当最后一个胡人被钉在冰岩上时,枪尖的血珠尚未凝结成冰,顺着寒铁纹路滴落在《齐民新术》的竹简上,将"水利为农之本"几字染得猩红。
"西凉马云禄,谢过赵将军。"
少女摘下雪狼皮帽,露出被寒风吹红的面颊。
她腕间的银铃随抱拳动作轻响。
赵云收枪的手势微滞,半月前军情急报,马超为换曹营盐铁,欲将胞妹许给夏侯渊次子。
可眼前女子狐裘内衬的《泰律》残页上,竟用金线绣着批注:"禁以女易货"四字力透纸背,分明是女子自己的手笔。
"前方二十里便是屯田营。"
他解下自己的玄色大氅抛去,氅衣内里绣着的麦穗纹在暮色中泛着暗金,
"马姑娘若要观新政,何须扮作流民?"
马云禄接住尚带体温的氅衣,指尖擦过内衬绣纹。
这些日子混在流民中所见所闻,比西凉贵族宴席上的密谈更令她震撼。
"将军可敢与我打个赌?"她突然扬鞭指向炊烟升起的村落,九节鞭梢的银铃撞在冻硬的柳枝上,惊起一群啄食草籽的麻雀,
"若我能修好阳曲县的水车,你便教我枪法。"
赵云丹凤眼微眯。暮色中的女子眸光明亮如星。
子时的屯田营火光通明,马云禄赤脚踏进结冰的渠水。
墨家弟子正要阻拦,却见她从怀中掏出《公输残卷》,泛黄纸页间赫然画着改良版的齿轮组,页脚密密麻麻的批注竟是用西域火油写的,遇热便浮现出深蓝图文。

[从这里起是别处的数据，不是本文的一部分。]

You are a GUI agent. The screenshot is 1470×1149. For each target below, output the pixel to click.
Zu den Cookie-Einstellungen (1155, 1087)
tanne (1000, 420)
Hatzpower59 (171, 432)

"寒铁轴承要斜打三寸。"她咬住银簪绾起青丝,冻红的手指将损坏的齿轮卡进榫卯,
"西凉匠人用这法子修过玉门关的闸口,你们墨门讲究'天志',我们马家只信'人定胜天'!"
赵云抱枪立在渠畔,看那抹赤色在工匠间翩跹如蝶。
她调试机括时的果决,像极了沙场陷阵的狼骑,铁锤砸在寒铁上迸出的火星沾在袖口,烧出焦黑的破洞;教流民孩童认齿轮时的耐心,又似泰山书院的女先生,指尖蘸着雪水在冰面上画出行星轮系图。